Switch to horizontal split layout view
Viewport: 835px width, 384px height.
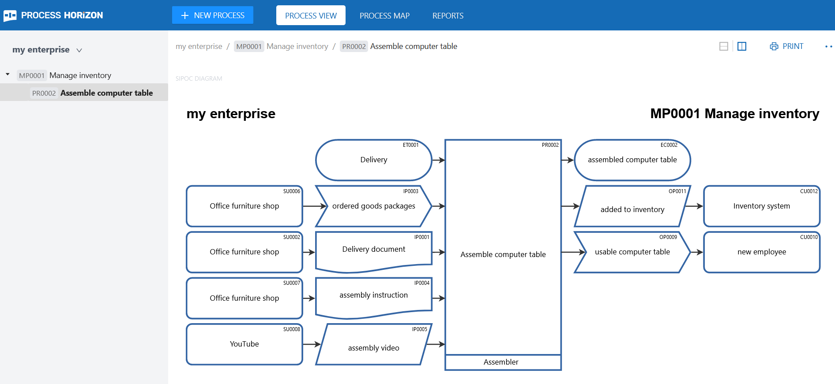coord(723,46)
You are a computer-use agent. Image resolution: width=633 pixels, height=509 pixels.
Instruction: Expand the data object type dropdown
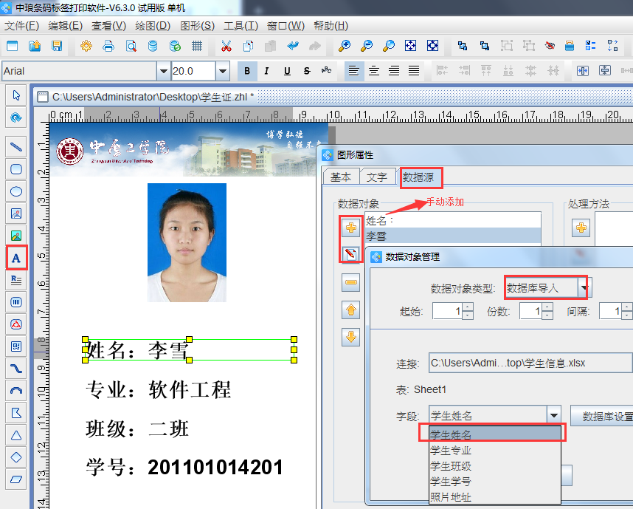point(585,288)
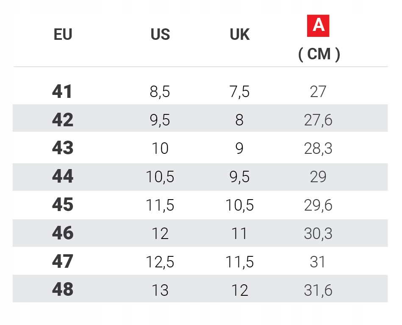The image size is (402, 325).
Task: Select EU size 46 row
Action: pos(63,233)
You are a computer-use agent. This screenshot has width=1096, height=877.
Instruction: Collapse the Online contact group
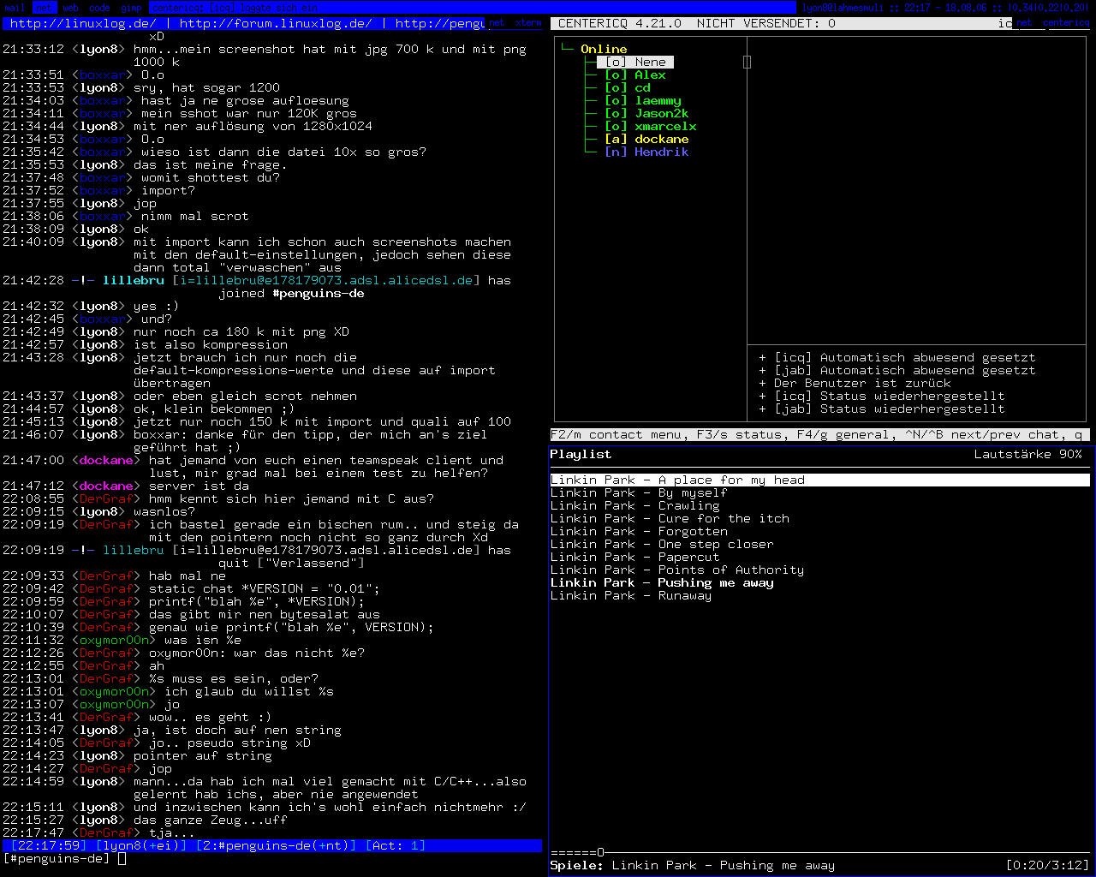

--- Your assignment ---
Without the pictures, reproduce each line from the one containing "You are a computer-use agent. This" through the last line of the material above, both of those lines included.

--- Output of the exercise ---
You are a computer-use agent. This screenshot has width=1096, height=877.
Instruction: Collapse the Online contact group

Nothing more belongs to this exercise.